Winter Fog

FTLComm - Tisdale
November 26, 1999

Yesterday's snow brought to an end what seemed like an endless fall here in Saskatchewan. The normal condition for this part of Canada is to see snow by Halloween and it should be permanent on Remembrance Day. Most people do not think we are really into winter without a coating of white stuff and the winter to bring in the new year has begun with yesterday's light coating. However, it was enough for the die hard snow mobile types to get their machines out even if it was to just see


if they still would run. Last evening the sound of two cycle engines rang through the town like the call of some primeval sourcerer back to haunt another season.

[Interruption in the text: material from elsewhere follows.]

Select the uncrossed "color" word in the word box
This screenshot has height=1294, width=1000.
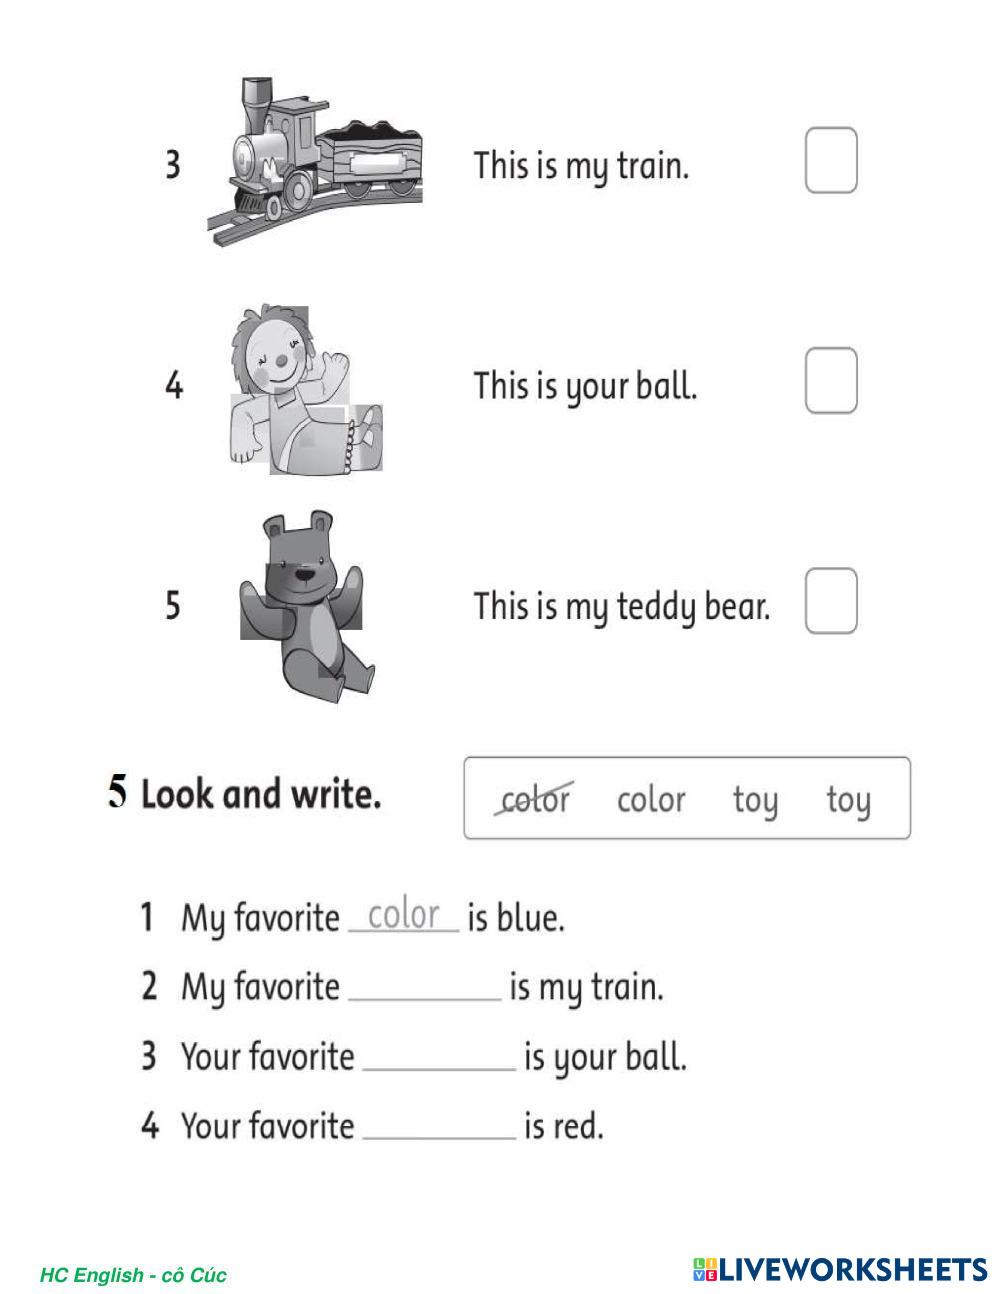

This morning the damp air hangs over us like the sky has a bit of a virus and this is its cough. The wind is still and you can barely see to the end of a block. But just as the mystery of green grass and sparkling aspen leaves tantillise us in the spring so does the crystalline fascination of frost.

This picture is untouched, just the way the camera captured the dull gray of the morning fog with bits of frost caught on antenna and spruce needle alike.

There is a kind of confidence that is sparked in every Canadian when winter comes, the realisation that life has changed and new challenges await and that for absolutely certain, somehow we will make it through the still and the cold, the raging knife edged winds and curtains of crusted snow. We will watch for the tests of our courage and dare winter to throw at us its worst from which we will create our own legends to tell of our victory and how "in the winter of 99, oh that was a winter, the snow go sooo deep....." The confidence and kindness of the typical Canadian is rooted in the mystique of winter.
The lilac tree above is now a place for snow and ice crystals to dwell until the sun erases their existence only for them to return again and again. Below you can not see the elementary school that is just a little more then a block away.